**THE PROBLEM**.
Please report every line in the entries that contains the string "this".

**SUPPLIED RECORDS**.

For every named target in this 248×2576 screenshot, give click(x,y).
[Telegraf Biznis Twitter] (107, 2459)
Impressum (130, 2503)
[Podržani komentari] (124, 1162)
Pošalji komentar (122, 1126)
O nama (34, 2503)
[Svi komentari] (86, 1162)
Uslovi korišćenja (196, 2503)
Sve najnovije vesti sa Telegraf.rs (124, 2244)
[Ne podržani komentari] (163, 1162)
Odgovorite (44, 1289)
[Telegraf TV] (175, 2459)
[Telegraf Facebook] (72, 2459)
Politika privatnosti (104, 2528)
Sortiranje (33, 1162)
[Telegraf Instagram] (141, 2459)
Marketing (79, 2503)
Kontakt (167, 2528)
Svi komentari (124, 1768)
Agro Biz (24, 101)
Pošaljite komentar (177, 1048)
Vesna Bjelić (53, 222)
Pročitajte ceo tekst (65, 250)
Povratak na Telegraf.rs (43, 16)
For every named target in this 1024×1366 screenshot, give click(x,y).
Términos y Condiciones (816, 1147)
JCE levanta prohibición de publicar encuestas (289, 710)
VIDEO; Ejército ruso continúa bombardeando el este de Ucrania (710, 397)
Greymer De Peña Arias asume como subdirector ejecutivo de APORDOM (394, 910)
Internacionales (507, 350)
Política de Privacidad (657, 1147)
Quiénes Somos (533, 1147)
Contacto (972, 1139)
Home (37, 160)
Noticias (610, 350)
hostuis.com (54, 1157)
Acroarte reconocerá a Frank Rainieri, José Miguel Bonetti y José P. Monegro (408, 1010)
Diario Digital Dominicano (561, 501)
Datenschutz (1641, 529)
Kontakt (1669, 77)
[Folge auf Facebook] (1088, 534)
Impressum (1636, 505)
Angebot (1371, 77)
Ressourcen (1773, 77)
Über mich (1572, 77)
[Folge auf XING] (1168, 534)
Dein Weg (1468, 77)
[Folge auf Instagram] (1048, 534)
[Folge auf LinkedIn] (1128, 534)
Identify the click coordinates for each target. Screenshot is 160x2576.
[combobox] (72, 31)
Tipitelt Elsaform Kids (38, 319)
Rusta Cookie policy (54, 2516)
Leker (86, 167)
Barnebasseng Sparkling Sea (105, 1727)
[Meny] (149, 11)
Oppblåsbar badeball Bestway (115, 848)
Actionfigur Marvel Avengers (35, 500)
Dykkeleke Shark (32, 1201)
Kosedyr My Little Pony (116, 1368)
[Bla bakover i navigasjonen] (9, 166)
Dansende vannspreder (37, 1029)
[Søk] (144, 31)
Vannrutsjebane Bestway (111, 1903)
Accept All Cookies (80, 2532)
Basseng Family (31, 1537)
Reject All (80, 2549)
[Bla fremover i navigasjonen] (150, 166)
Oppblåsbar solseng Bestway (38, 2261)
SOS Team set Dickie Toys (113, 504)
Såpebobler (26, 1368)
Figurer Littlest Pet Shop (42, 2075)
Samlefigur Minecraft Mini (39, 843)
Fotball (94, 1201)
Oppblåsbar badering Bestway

**RESPONSE AREA**.
For every named target in this 248×2576 screenshot, give click(x,y).
For every named target in this 1024×1366 screenshot, give click(x,y).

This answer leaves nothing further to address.